Oh, sweet justice, what have you in store for us tomorrow? Anything good for once? Why, yes, maybe.
Republicans are being challenged on their “religious freedom” justification for imposing their very extremist version of their religion on everyone else in the United States. A South Florida Synagogue has sued over Gov. DeSantis’ new 15 week abortion ban, “contending the measure violates privacy and religious-freedom rights,” the Miami Herald reported.
They seek to keep the law from being instituted. While they cite the abuse of the right to privacy, they also cite most interestingly that it violates their religious freedom:
But the lawsuit filed Friday by the Boynton Beach congregation also contends that the law violates religious-freedom rights. “For Jews, all life is precious and thus the decision to bring new life into the world is not taken lightly or determined by state fiat,” the lawsuit said. “In Jewish law, abortion is required if necessary to protect the health, mental or physical well-being of the woman, or for many other reasons not permitted under the act [the new law]. As such, the act prohibits Jewish women from practicing their faith free of government intrusion and thus violates their privacy rights and religious freedom.”
If it made you feel a little weepy to read that under Jewish law, “abortion is required if necessary to protect the health, mental or physical well-being of the woman, or for many other reasons not permitted under the act” you’re not alone. How sad that care for the life of women is so rare.
They mention that people who don’t share the religious views of the soon to be law will suffer “irreparable harm by having their religious freedom under the Florida Constitution violated.”
They say it “threatens the Jewish family, and thus also threatens the Jewish people by imposing the laws of other religions upon Jews.
Of course it does harm anyone who isn’t a radical extremist right wing Christian. And there is absolutely no justification for people imposing their religious beliefs on others in this country. The obvious choice is they have the right and freedom to not get an abortion if it bothers them so much (this, of course, rarely turns out to be the way these things work out as these beliefs regularly melt away when it becomes a personal problem). But they insist upon imposing this belief upon the rest of the country. And that creates a highly dangerous threat to this primary right.
The First Amendment of the U.S. Constitution protects freedom of religion. It prohibits laws establishing a national religion, and so it follows that using religion to create laws is prohibited doubly. There is no national religion in the U.S.
But Republicans often boldly assert that it is a “Christian nation.” The framers would disagree, to the extent that they prohibited religious tests for federal office holding.
We have understood and taken for granted perhaps the constitutional commitment to religious liberty. The Constitution Center explains, “…Article VI specifies that ‘no religious Test shall ever be required as a Qualification to any Office or public Trust under the United States.’ This prohibition, commonly known as the No Religious Test Clause, banned a longstanding form of religious discrimination practiced both in England and in the United States. In doing so, it provided a limited but enduring textual constitutional commitment to religious liberty and equality that has influenced the way Americans have understood the relationship between government and religion over the last two centuries.”

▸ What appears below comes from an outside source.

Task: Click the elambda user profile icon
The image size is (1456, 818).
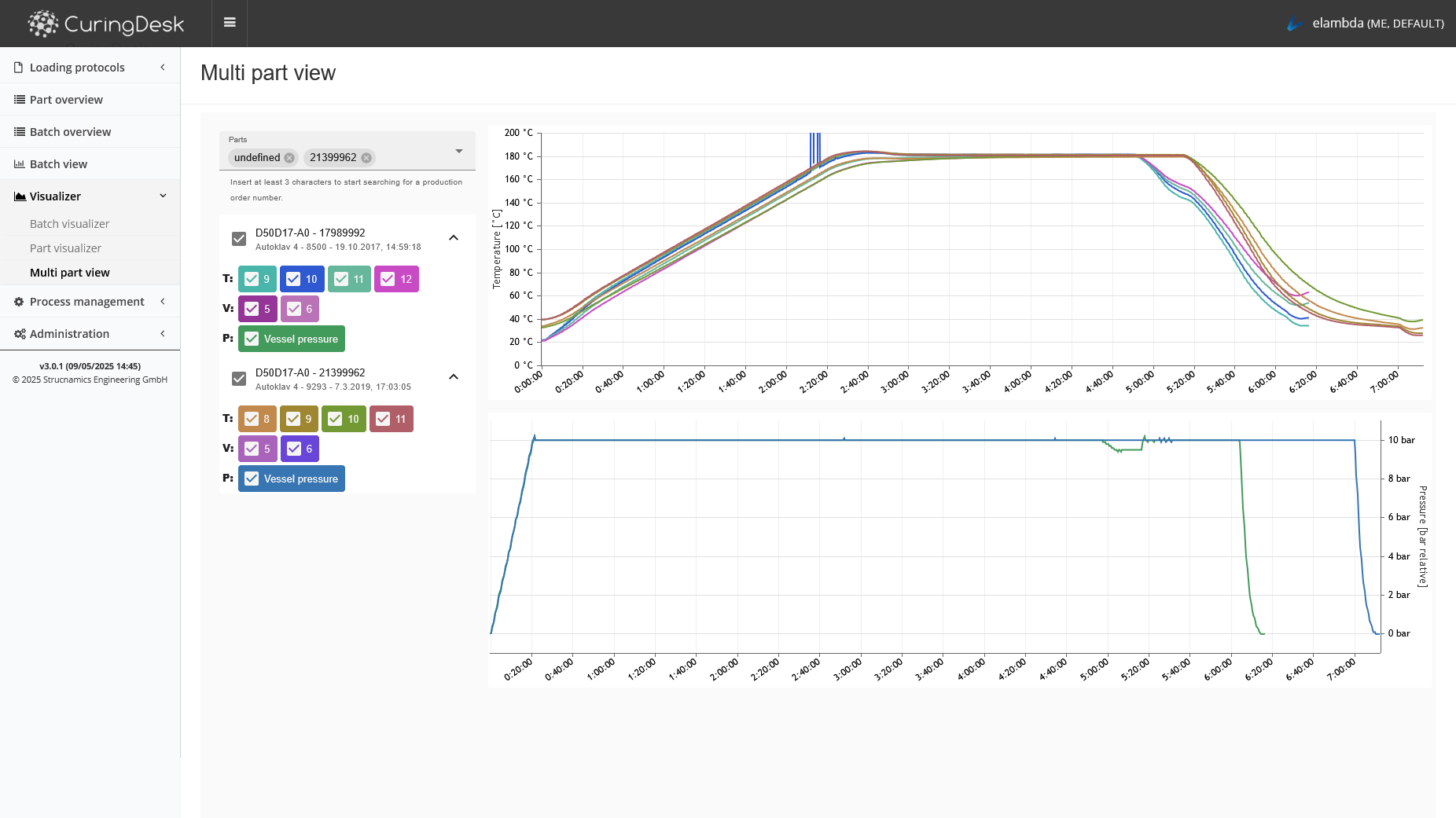Action: [1294, 24]

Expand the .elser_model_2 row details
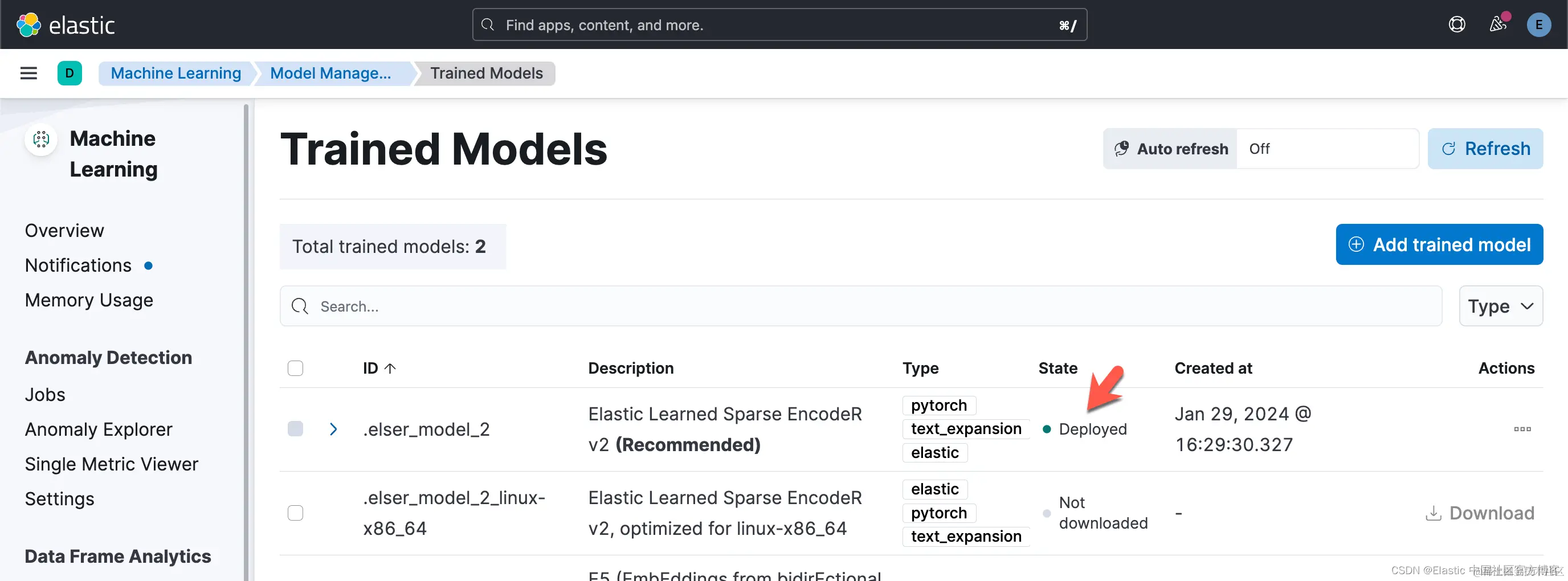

They add in their excellent discussion of this issue (highly recommended reading for the twists and turns on this topic), “the Framers of the federal Constitution prohibited religious tests for federal office-holding. It is not clear why they did so.”
But do so they did. In fact, the issue being raised by this Jewish congregation was addressed: “Supporters of the Constitution defended the prohibition against test oaths as advancing religious freedom and protecting less politically powerful faiths against discrimination.”
It is certainly a form of discrimination to have one extremist version of Christianity dictate law to other religions whose beliefs differ. We need only ask if these folks would be happy if Muslims used their religion to make laws imposed upon right-wing Christians to get our answer. The answer is no one wants other people’s personal beliefs or lack thereof dictating their medical rights.
This conflict and lawsuit was inevitable. Conservative Republicans have been hard at work imposing their religious beliefs on the rest of us through banning abortions, books, things we can talk about- you name it, they’re trying to ban it.
The installed-by-Republicans Christian nationalists who are running this country from the Supreme Court have veered far off the Constitutional path and made a hard right into judicial activism in their efforts to impose their religion on the rest of the country with the expected upcoming overturning of Roe.
The radical Republican idea of the United States is a country devoid of freedom, a country divided and violent, a country in service of anti-democracy dictators like President Putin, a country closed in on itself and a shell of the promise of liberty. A country that would not sustain as a dominant international power.
There will be more lawsuits like this one in the days ahead. The best response for those of us watching is to activate everyone we know to get out and vote in the upcoming midterms and in every single local election.